_Exercise objective:_
Please give every record below again exactly, and keep the pictures out.

_Provided records:_

:::::

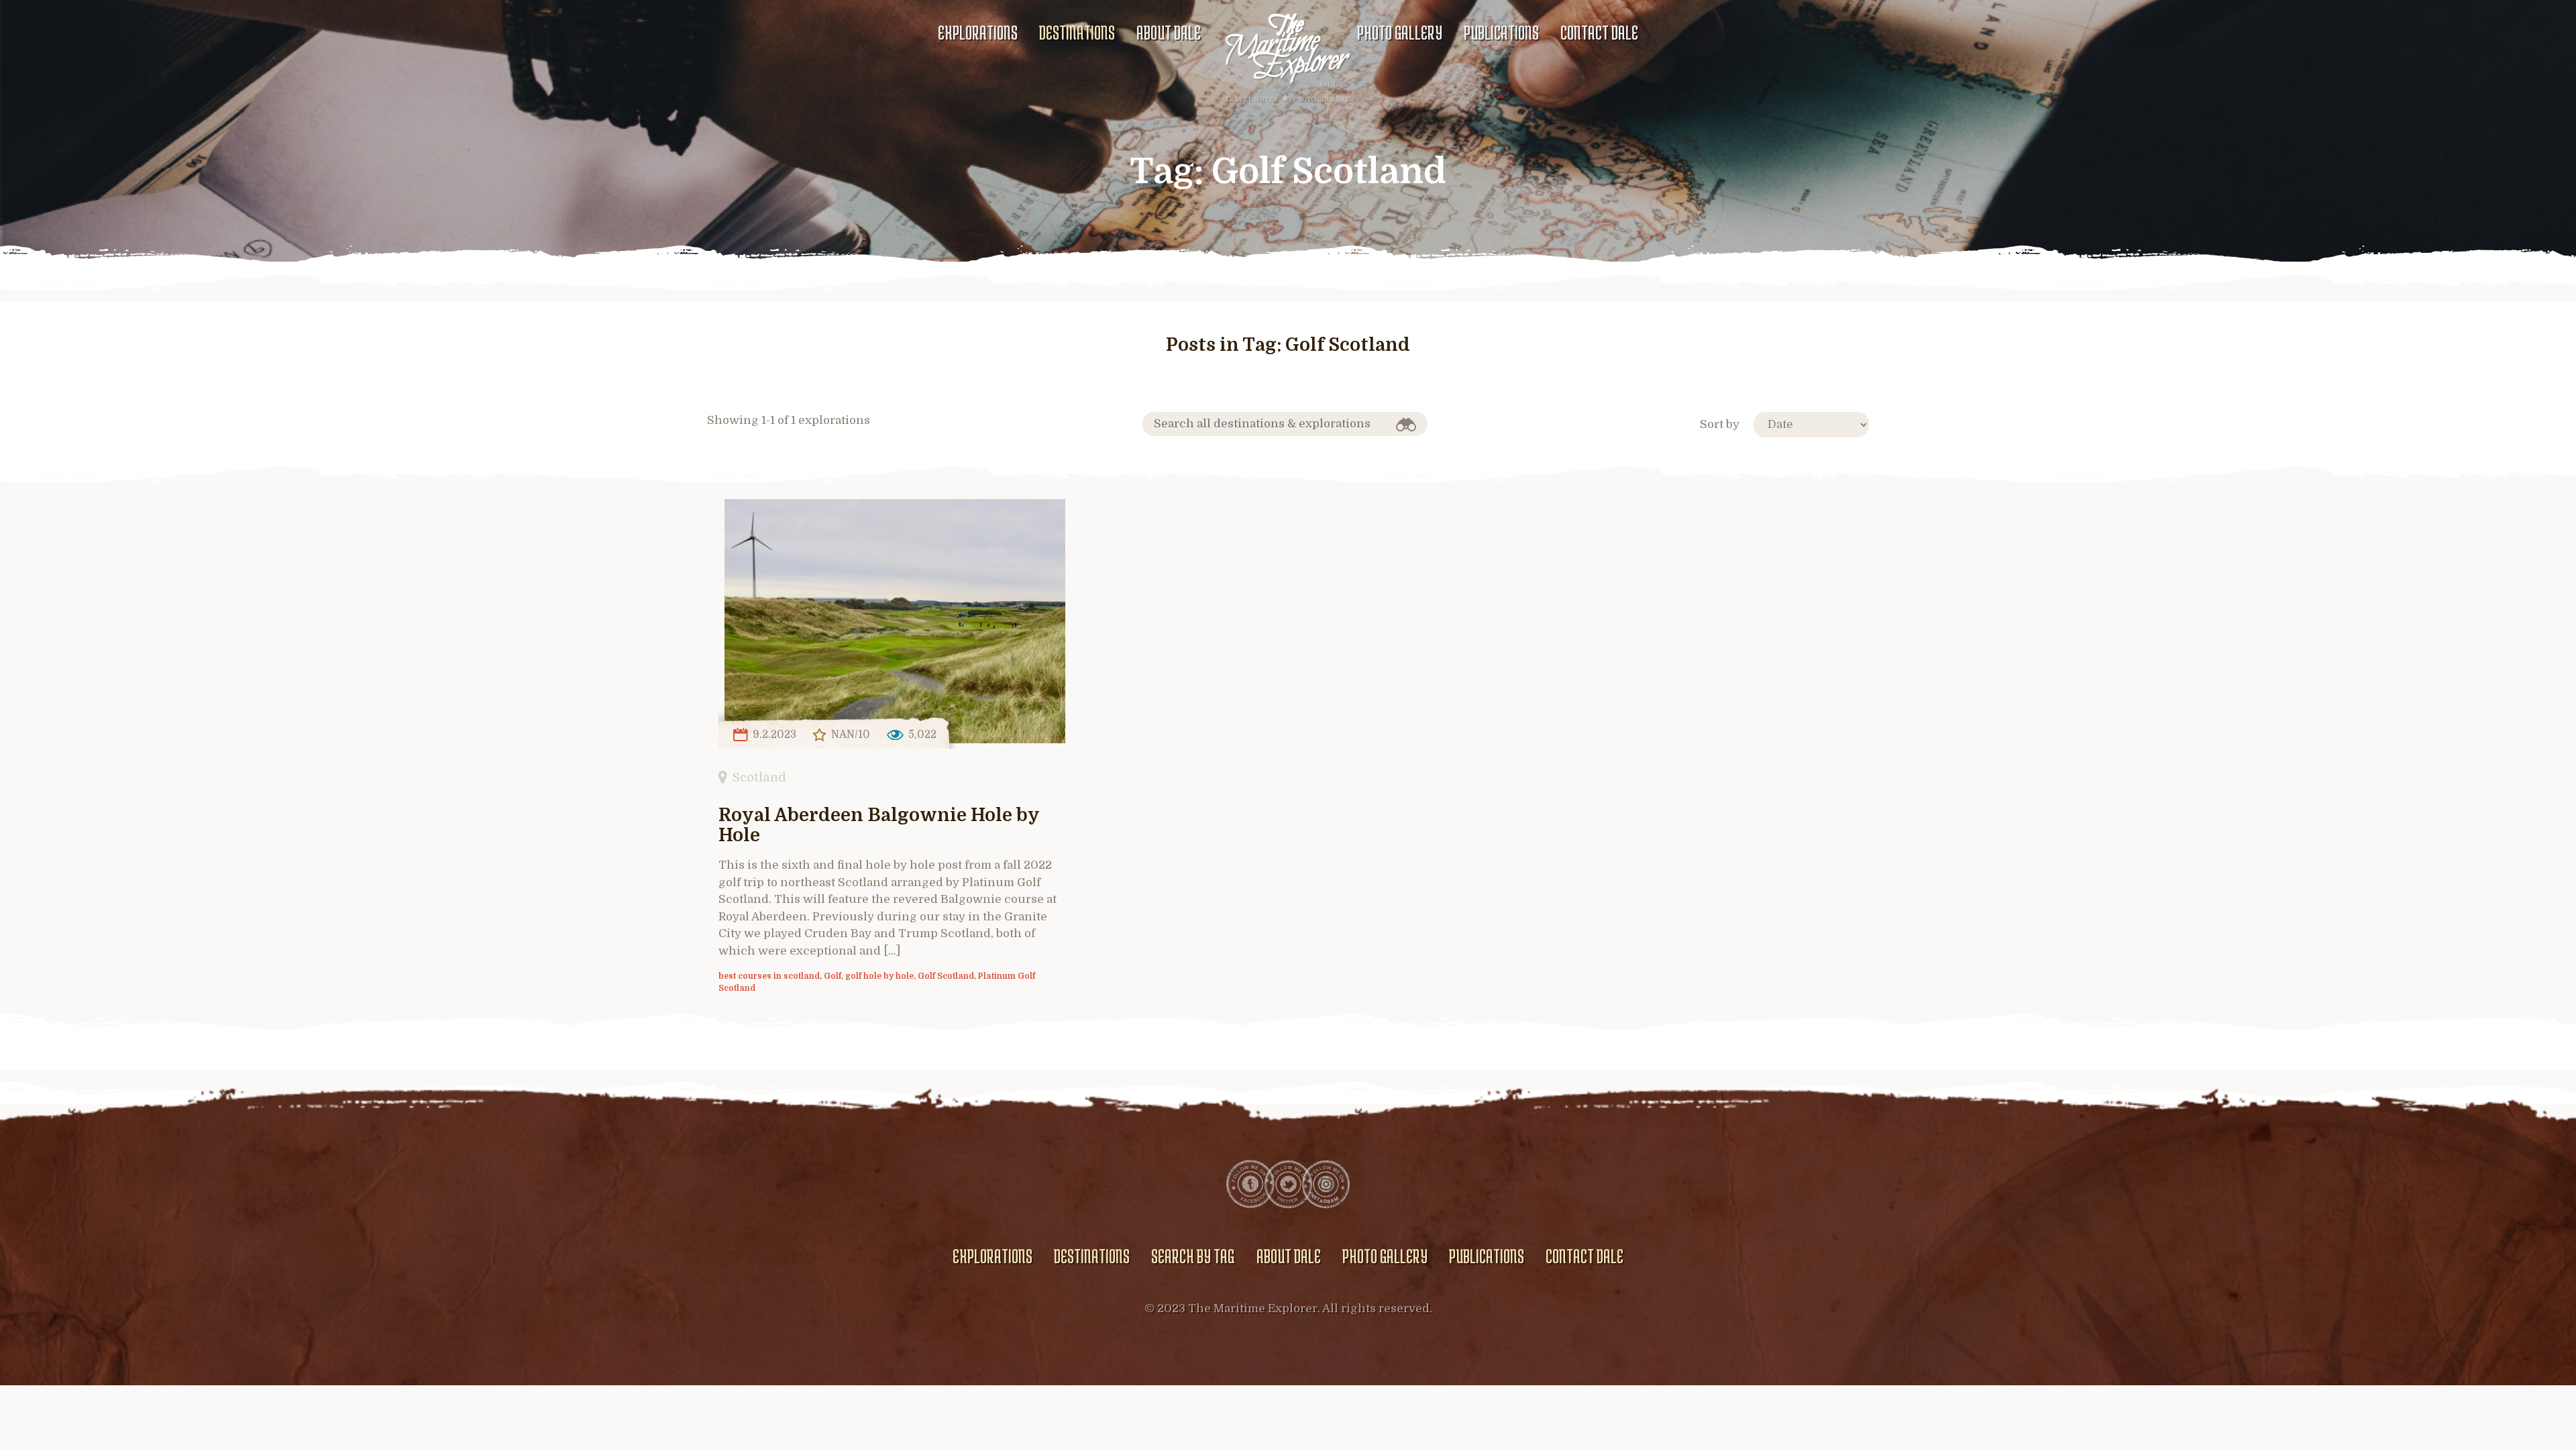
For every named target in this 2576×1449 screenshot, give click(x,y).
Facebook (1250, 1184)
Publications (1501, 32)
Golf (832, 976)
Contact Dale (1599, 32)
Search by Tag (1192, 1256)
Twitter (1288, 1184)
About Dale (1168, 32)
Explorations (978, 32)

:::::

_Answer below:_
For every named target in this 2576×1449 screenshot, give click(x,y).
Facebook (1250, 1184)
Publications (1501, 32)
Golf (832, 976)
Contact Dale (1599, 32)
Search by Tag (1192, 1256)
Twitter (1288, 1184)
About Dale (1168, 32)
Explorations (978, 32)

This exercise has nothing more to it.